À Bagneux, dans l’écoquartier Victor Hugo, 19,5 hectares de nouveaux logements, bureaux et commerces, les matériaux se collectionnent comme dans un jeu des Sept Familles. Le bois, la brique porteuse et… la terre crue, mise en œuvre par les architectes de l’agence TOA pour un immeuble de 42 logements livrés au printemps pour le Groupe Gambetta.

Anastasia de Villepin

Si les architectes de TOA, Christelle Besseyre-Gayaud et Pascal Thomas (les associés de l’antenne parisienne), ont misé sur la terre crue, c’est que la ZAC au sein de laquelle ils ont livré leur bâtiment exigeait « une mise en œuvre innovante » de matériaux. Aux uns le CLT (Nicolas Laisné), aux autres la brique porteuse (Tolila Gilliland) donc, et aux architectes de TOA, l’adobe : une terre moulée et séchée, manipulée par une filière qui leur a permis d’optimiser la mise en œuvre, puisque que ce sont les mêmes moules utilisés pour les briques de terre cuite.

© Yang Zhou

Les architectes ont cependant dû revoir leurs ambitions à la baisse : sans ATEX, ils n’ont pu utiliser la terre crue comme ils le souhaitaient – à l’inverse de l’école Miriam Makeba que l’agence a livrée en 2019 à Nanterre, dont les murs avaient pu être remplis à la main, en pisé autoporteur. À Bagneux, TOA peut néanmoins compter sur un DTU « petite maçonnerie » qui lui permet d’utiliser les briques de terre crue extrudée en remplissage, seulement, de la structure béton. Il faut entrer dans les logements pour que cette terre se suffise à elle-même.
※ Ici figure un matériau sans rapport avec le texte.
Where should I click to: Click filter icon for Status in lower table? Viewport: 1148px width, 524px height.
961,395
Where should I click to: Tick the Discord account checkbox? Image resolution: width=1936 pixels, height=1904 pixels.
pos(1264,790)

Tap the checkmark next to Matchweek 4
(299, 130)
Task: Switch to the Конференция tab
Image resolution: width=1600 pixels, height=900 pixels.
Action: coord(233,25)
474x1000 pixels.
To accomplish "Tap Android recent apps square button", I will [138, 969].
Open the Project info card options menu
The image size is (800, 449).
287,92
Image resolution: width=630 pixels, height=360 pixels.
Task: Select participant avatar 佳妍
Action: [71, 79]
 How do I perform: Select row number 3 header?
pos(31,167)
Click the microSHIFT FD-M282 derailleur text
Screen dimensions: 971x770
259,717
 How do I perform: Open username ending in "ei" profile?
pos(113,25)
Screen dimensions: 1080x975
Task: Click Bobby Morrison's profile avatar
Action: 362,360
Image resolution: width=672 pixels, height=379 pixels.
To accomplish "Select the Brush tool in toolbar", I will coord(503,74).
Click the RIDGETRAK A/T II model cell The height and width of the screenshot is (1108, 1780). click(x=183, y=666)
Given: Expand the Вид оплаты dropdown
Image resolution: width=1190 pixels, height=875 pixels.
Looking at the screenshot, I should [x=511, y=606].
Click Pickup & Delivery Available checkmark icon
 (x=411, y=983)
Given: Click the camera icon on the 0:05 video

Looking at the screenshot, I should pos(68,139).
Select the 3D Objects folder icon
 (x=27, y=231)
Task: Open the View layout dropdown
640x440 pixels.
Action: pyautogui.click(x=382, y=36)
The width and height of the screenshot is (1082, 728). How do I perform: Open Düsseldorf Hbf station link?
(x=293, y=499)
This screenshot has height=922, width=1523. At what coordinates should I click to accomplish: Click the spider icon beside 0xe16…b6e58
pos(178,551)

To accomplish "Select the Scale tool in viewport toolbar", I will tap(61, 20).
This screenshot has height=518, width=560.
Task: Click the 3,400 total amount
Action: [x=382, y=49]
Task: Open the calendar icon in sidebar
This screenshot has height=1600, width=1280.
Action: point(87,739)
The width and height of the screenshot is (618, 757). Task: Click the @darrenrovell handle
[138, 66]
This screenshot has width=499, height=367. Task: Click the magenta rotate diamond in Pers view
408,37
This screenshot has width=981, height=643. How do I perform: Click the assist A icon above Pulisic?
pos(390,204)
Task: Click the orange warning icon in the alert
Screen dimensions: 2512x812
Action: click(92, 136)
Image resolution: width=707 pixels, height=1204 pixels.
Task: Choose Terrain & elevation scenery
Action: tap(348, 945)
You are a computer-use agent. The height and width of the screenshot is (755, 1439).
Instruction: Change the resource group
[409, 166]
À l’intérieur, lors de la visite d’un petit T1, la brique de terre crue fait son effet, plantée dans le salon comme un manifeste. Le liant est fait de terre et de sable, sans fibre végétale – et sans ciment, naturellement. On aurait aimé la terre nue, elle se retrouve « encagée ». En haut du mur de briques, un étai en métal que Pascal Thomas compte parmi les « détails politico-administratifs » qui ont ralenti les aspirations des concepteurs : « Le bureau d’études brique a demandé qu’il y ait cet étai métallique de peur que le mur ne tombe. » En pied de mur, la terre est cuite, pour assurer l’assise.

© Yang Zhou

Quel avantage de lutter pour la terre, dans des conditions si contraignantes ? Les architectes répondent en chœur : « La terre absorbe la vapeur d’eau et la distribue, elle assure ainsi un excellent confort thermique. Par ailleurs, grâce à la terre crue, tous les logements sont traversants, du T1 au T5. Il s’agit aussi d’un geste politique : montrer qu’on peut utiliser autre chose que du béton, c’est une forme de pédagogie en aval, envers les propriétaires mais aussi en amont, pendant le chantier. »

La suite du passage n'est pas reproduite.